Please refer to this answer "bash - How do I set up an email alert when a ssh login is successful? - Ask Ubuntu" for a similar request.
Indeed in the script only a limited subset on the environment variables is available:
LANGUAGE=en_US.UTF-8
PAM_USER=bitnami
PAM_RHOST=192.168.1.17
PAM_TYPE=open_session
PAM_SERVICE=sshd
PAM_TTY=ssh
LANG=en_US.UTF-8
LC_ALL=en_US.UTF-8
PWD=/
If you want to get the user info from authorized_keys this script could be helpful:
#!/bin/bash
# Get user from authorized_keys
# pam_exec_login.sh
# * [ssh - What is the SHA256 that comes on the sshd entry in auth.log? - Server Fault](https://serverfault.com/questions/888281/what-is-the-sha256-that-comes-on-the-sshd-entry-in-auth-log)

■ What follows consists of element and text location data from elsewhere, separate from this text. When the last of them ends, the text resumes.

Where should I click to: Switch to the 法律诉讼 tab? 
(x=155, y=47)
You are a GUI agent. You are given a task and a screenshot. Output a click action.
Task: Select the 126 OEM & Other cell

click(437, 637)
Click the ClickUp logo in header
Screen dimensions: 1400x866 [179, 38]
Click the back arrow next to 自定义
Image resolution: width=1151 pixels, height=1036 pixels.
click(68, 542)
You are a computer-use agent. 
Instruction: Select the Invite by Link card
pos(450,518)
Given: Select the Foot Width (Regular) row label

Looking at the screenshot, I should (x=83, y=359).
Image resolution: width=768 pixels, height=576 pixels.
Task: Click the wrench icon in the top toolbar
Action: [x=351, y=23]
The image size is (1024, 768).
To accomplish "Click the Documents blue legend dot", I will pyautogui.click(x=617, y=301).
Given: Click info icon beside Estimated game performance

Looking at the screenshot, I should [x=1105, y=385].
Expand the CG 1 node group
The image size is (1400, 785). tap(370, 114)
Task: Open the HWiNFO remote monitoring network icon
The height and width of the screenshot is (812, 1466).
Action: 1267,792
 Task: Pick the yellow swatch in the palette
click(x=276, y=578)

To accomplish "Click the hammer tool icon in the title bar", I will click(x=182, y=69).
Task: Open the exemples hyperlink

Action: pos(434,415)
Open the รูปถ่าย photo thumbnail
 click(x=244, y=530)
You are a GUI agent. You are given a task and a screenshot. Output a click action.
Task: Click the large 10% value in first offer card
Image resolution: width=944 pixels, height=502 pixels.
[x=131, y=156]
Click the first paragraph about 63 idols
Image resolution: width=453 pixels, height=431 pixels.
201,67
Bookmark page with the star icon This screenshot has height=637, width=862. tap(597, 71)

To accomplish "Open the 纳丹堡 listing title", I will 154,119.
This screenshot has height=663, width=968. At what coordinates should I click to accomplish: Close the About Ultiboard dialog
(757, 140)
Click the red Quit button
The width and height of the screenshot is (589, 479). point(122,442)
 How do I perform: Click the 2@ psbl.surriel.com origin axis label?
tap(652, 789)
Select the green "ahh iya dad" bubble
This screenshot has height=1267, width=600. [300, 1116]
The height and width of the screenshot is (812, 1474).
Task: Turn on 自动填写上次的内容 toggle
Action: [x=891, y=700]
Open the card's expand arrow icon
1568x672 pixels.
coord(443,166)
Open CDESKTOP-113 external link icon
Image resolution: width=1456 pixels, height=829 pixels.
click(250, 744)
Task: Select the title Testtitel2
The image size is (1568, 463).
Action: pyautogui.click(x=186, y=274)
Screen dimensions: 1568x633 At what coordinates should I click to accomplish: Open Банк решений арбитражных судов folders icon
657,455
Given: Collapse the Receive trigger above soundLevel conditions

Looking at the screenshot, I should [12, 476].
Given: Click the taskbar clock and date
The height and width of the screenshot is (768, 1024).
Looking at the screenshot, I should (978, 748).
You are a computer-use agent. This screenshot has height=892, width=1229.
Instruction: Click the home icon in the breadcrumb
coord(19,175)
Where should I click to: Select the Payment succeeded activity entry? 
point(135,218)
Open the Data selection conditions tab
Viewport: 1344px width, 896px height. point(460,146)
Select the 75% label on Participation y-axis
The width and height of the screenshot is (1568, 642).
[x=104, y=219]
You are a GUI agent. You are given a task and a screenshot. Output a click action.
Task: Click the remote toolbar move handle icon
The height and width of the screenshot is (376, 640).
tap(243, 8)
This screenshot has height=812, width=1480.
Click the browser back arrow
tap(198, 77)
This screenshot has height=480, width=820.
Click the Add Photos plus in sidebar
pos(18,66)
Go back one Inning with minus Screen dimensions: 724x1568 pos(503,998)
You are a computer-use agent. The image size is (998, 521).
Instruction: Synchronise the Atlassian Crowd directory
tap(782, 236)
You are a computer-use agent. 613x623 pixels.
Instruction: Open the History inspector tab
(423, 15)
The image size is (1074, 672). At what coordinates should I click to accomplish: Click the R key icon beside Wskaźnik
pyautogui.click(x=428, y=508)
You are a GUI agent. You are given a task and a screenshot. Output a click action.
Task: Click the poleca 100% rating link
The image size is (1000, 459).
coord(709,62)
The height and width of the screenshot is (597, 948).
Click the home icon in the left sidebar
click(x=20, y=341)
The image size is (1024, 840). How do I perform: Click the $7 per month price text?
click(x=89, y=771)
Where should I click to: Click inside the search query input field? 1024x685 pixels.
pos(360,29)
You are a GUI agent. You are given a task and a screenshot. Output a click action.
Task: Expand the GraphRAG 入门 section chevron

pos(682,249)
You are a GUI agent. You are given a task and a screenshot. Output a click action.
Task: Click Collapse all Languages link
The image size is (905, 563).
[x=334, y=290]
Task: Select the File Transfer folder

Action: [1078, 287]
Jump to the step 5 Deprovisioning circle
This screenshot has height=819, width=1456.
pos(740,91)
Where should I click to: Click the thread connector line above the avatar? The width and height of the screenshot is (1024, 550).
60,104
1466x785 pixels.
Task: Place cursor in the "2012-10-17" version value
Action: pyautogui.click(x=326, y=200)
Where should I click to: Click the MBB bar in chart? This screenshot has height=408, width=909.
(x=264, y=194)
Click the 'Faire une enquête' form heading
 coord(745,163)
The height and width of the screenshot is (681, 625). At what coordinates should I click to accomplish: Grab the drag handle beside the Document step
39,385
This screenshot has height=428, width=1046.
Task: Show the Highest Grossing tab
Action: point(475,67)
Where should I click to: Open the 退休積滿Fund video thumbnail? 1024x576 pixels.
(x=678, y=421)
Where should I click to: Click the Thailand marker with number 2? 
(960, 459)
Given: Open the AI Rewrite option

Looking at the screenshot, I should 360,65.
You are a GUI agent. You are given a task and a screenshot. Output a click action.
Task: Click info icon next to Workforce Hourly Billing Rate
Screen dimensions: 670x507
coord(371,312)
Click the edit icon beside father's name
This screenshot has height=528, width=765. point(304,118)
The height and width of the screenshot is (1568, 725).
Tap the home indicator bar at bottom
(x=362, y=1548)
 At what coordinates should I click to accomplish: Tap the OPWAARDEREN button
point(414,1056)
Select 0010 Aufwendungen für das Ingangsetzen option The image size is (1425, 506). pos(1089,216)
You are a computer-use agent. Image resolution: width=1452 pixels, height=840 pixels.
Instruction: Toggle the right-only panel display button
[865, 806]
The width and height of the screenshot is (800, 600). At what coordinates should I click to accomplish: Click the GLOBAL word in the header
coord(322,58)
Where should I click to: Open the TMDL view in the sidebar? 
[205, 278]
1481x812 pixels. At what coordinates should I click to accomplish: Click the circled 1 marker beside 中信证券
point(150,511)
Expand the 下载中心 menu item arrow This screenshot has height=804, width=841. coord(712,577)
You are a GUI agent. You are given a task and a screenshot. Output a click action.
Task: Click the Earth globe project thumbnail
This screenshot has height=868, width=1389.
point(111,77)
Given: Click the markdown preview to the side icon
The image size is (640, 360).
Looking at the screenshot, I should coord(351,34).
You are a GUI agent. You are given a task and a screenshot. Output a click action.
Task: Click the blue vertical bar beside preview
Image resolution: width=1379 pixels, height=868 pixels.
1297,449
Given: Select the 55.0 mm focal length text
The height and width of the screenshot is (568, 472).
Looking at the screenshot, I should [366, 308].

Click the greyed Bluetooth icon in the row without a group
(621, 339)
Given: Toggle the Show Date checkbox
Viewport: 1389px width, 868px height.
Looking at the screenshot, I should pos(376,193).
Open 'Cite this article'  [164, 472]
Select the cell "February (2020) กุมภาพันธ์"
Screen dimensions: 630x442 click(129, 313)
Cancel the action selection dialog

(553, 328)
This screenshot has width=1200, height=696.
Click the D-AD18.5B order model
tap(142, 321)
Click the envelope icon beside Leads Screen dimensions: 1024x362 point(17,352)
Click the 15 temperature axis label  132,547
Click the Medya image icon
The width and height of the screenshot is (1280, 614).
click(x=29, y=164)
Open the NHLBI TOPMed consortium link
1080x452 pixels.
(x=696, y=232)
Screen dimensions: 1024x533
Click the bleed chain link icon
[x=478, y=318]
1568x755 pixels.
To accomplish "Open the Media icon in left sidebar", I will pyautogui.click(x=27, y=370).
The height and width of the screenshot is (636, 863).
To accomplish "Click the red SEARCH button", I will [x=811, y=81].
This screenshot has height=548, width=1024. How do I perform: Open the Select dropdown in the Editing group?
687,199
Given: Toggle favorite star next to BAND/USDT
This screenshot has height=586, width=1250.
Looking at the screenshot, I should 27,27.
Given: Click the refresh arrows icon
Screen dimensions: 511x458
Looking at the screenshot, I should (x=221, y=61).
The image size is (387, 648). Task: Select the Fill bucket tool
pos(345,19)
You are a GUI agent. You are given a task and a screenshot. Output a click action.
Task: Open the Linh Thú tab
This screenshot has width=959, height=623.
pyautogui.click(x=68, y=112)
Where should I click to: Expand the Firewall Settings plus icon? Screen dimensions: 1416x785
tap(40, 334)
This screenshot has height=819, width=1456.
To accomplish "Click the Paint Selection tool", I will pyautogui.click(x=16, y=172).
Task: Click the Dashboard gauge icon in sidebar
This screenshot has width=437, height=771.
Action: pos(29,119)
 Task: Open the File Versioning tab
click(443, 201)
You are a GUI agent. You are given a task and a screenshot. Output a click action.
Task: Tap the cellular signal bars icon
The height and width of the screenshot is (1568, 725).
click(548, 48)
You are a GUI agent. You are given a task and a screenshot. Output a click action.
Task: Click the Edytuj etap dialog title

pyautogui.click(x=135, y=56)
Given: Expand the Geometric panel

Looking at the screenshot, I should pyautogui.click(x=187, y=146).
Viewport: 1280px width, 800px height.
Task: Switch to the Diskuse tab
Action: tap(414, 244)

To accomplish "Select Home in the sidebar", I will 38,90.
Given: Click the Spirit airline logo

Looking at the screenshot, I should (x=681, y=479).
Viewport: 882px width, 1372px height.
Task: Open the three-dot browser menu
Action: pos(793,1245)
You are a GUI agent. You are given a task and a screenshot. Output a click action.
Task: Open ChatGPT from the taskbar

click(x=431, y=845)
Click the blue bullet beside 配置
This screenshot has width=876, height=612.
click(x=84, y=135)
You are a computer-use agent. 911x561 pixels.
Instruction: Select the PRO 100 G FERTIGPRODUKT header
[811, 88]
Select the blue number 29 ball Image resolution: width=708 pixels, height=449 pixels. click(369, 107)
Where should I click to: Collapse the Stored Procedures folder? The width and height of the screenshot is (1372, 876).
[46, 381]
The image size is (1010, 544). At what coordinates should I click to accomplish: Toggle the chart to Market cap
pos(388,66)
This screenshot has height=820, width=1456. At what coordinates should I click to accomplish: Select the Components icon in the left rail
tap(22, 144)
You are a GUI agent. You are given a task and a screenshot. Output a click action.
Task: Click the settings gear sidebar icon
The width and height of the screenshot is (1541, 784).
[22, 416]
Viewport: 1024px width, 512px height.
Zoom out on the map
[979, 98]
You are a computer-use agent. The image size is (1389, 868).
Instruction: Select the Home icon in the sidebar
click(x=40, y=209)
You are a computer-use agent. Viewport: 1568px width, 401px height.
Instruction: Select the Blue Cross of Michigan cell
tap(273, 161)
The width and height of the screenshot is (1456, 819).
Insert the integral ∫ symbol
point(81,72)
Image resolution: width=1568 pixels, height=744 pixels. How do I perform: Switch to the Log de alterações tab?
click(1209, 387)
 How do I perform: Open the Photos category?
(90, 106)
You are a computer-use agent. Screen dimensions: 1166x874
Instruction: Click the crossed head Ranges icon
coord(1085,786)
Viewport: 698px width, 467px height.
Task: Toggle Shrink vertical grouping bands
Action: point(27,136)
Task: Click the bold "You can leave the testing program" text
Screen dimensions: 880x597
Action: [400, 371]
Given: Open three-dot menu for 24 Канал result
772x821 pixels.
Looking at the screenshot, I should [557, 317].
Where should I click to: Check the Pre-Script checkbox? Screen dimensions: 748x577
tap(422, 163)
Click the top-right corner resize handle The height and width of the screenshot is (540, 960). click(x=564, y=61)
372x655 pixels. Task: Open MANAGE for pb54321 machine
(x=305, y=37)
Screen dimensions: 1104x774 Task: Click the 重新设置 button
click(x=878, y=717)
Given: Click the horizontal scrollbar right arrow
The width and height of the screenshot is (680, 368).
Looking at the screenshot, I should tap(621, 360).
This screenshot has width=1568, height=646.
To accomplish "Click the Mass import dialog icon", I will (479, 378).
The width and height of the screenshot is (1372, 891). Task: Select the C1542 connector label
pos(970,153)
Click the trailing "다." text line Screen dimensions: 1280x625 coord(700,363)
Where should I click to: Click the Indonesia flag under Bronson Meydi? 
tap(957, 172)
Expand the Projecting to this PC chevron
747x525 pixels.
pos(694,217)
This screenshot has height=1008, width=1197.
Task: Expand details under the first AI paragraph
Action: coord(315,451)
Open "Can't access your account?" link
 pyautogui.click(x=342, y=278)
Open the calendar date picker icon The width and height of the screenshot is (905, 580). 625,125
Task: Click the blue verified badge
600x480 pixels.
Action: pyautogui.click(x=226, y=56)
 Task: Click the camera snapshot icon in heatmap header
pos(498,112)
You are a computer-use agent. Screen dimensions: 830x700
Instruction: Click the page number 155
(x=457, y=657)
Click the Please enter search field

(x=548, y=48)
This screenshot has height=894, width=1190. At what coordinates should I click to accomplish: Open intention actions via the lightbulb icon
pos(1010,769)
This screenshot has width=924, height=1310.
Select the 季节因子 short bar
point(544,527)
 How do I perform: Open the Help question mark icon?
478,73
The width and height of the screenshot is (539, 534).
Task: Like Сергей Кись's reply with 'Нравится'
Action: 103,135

# * [bash - How to get all fingerprints for .ssh/authorized_keys(2) file - Server Fault](https://serverfault.com/questions/413231/how-to-get-all-fingerprints-for-ssh-authorized-keys2-file)
# Setup log
b=$(basename $0| cut -d. -f1)
log="/tmp/${b}.log"
function timeStamp () {
echo "$(date '+%b %d %H:%M:%S') ${HOSTNAME} $b[$$]:"
}
# Check if opening a remote session with sshd
if [ "${PAM_TYPE}" != "open_session" ] || [ $PAM_SERVICE != "sshd" ] || [ $PAM_RHOST == "::1" ]; then
exit $PAM_SUCCESS
fi
# Get info from auth.log
authLogLine=$(journalctl -u ssh.service |tail -100 |grep "sshd\[${PPID}\]" |grep "${PAM_RHOST}")
echo ${authLogLine} >> ${log}
PAM_USER_PORT=$(echo ${authLogLine}| sed -r 's/.*port (.*) ssh2.*/\1/')
PAM_USER_SHA256=$(echo ${authLogLine}| sed -r 's/.*SHA256:(.*)/\1/')
# Get details from .ssh/authorized_keys
authFile="/home/${PAM_USER}/.ssh/authorized_keys"
PAM_USER_authorized_keys=""
while read l; do
if [[ -n "$l" && "${l###}" = "$l" ]]; then
authFileSHA256=$(ssh-keygen -l -f <(echo "$l"))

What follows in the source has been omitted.